[EXERCISE INPUTS — start]
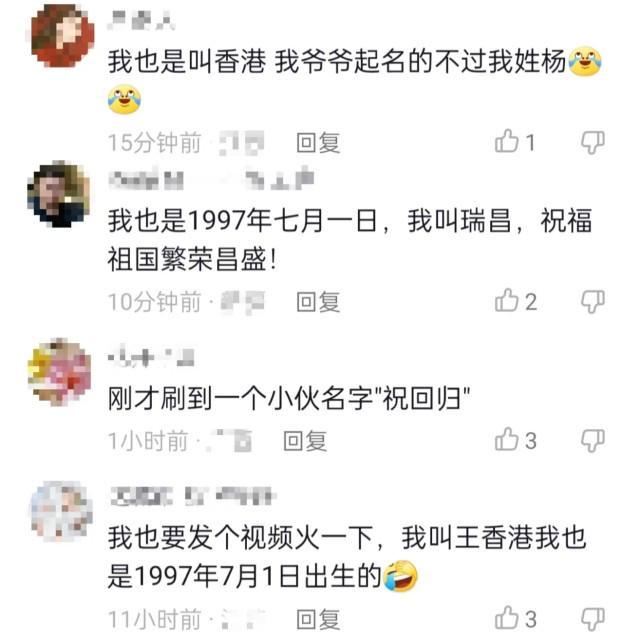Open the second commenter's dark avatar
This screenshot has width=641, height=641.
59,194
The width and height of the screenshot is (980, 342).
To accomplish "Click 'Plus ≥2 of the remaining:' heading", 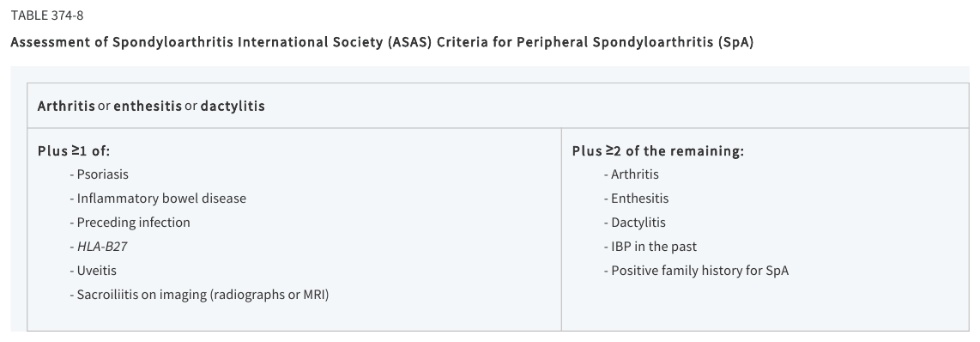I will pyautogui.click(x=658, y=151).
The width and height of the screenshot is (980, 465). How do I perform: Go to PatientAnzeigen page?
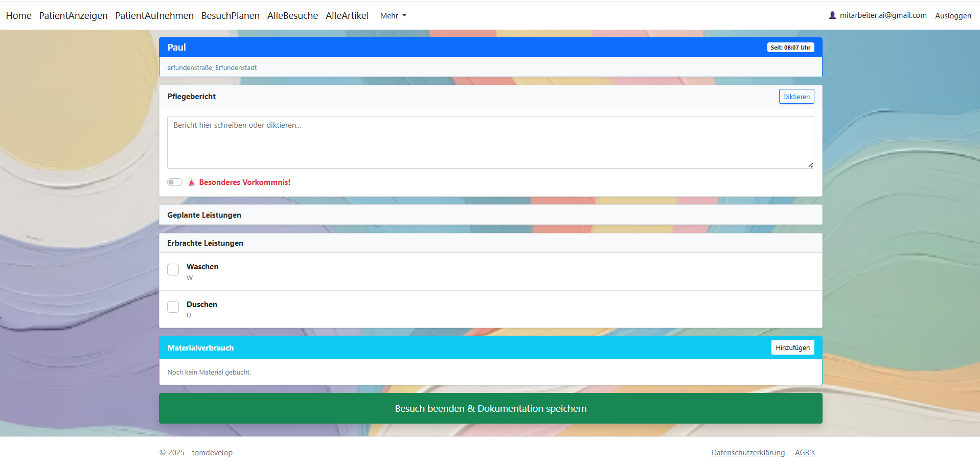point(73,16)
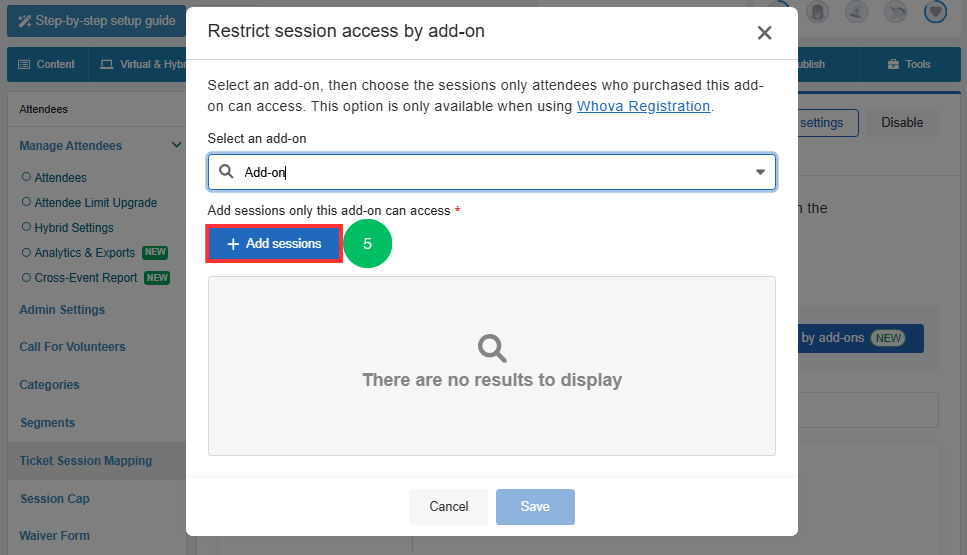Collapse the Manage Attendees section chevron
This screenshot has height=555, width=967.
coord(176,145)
[EXERCISE INPUTS — finish]
[EXERCISE INPUTS — start]
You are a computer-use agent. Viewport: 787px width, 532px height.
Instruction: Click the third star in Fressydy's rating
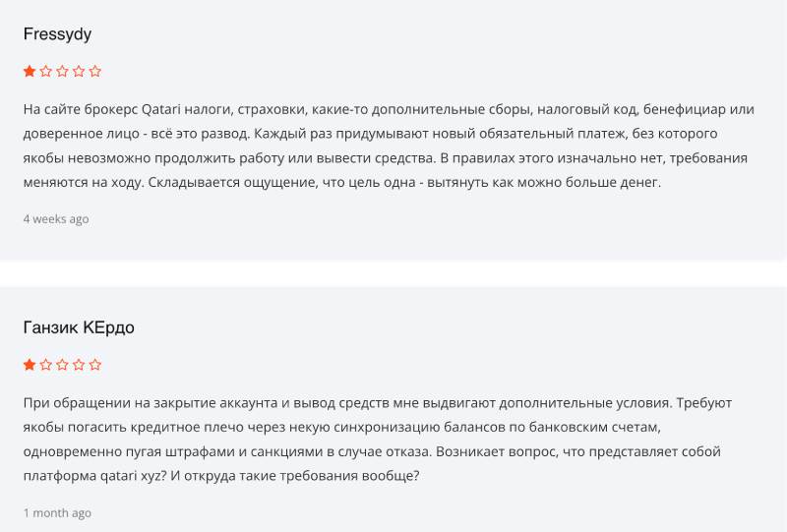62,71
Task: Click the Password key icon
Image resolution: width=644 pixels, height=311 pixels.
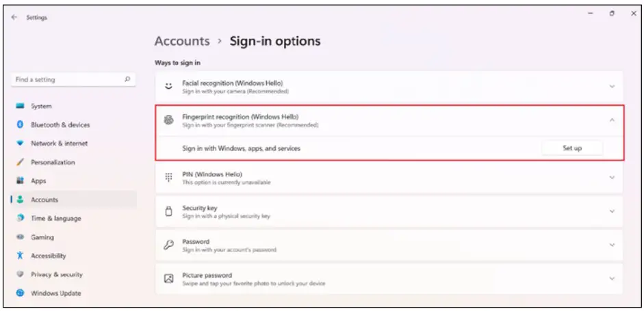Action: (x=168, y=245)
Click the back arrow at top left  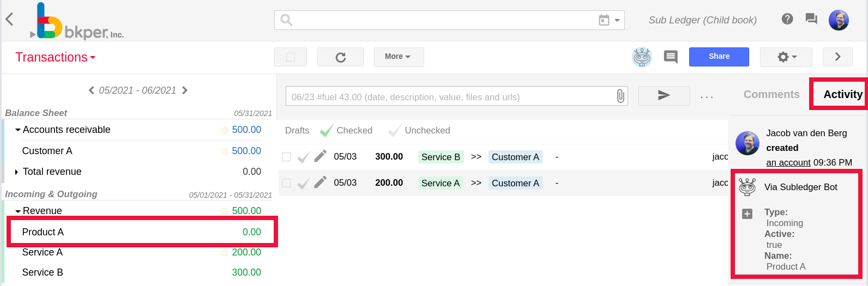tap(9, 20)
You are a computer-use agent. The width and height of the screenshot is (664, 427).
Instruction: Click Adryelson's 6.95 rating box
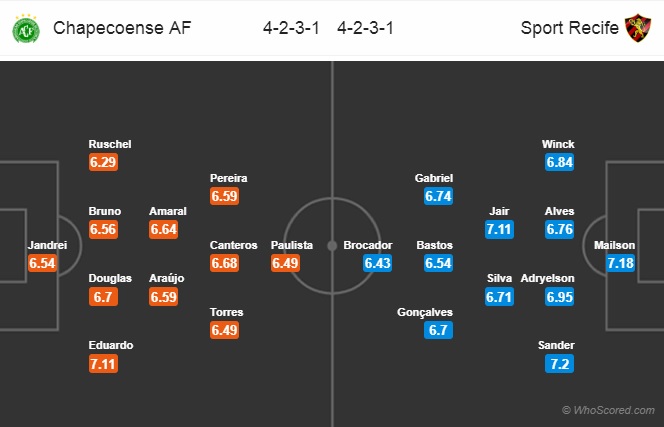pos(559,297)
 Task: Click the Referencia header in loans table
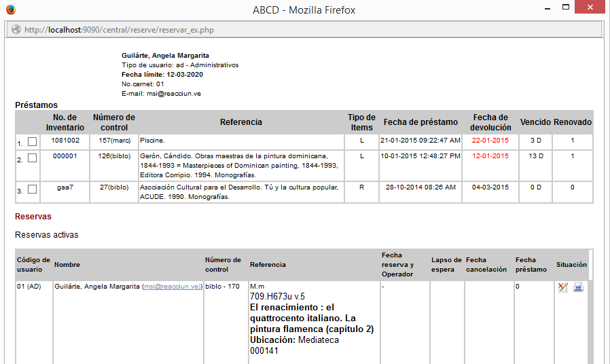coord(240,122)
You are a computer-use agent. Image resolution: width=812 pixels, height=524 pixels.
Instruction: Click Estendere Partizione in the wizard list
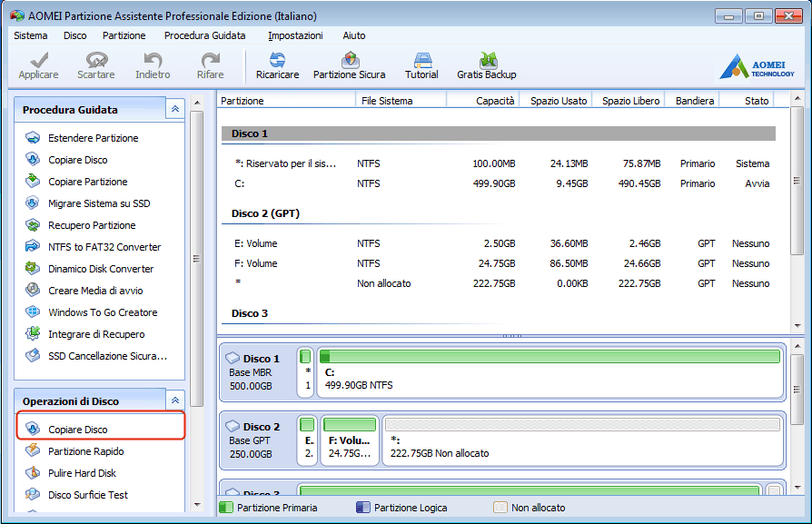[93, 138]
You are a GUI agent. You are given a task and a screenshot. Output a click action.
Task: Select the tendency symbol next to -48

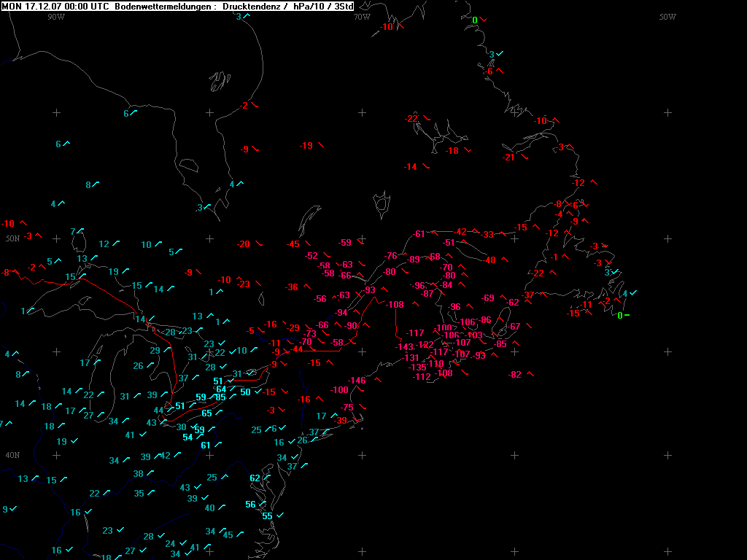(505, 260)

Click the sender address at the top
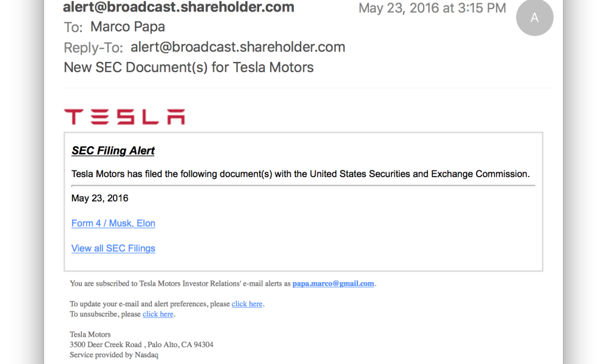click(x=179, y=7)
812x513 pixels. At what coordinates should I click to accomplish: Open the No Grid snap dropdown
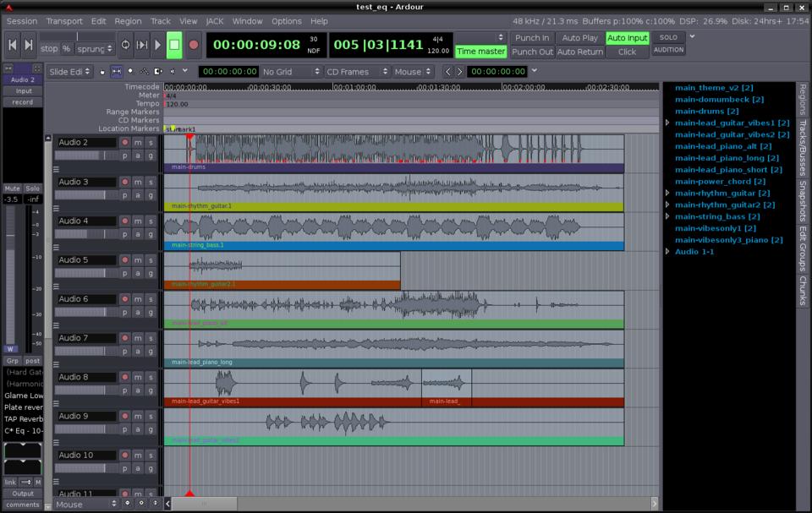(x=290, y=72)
[EXERCISE INPUTS — finish]
▶ WHAT THE EXERCISE ASKS: When a line in the listing above holds the word "agent", copy it.

▶ ANSWER TO THIS TASK:
You are a computer-use agent. Viewport: 787px width, 532px height.
You are a computer-use agent. The width and height of the screenshot is (664, 427).
You are a computer-use agent. Image resolution: width=812 pixels, height=524 pixels.
You are a GUI agent. You are given a task and a screenshot. Output a click action.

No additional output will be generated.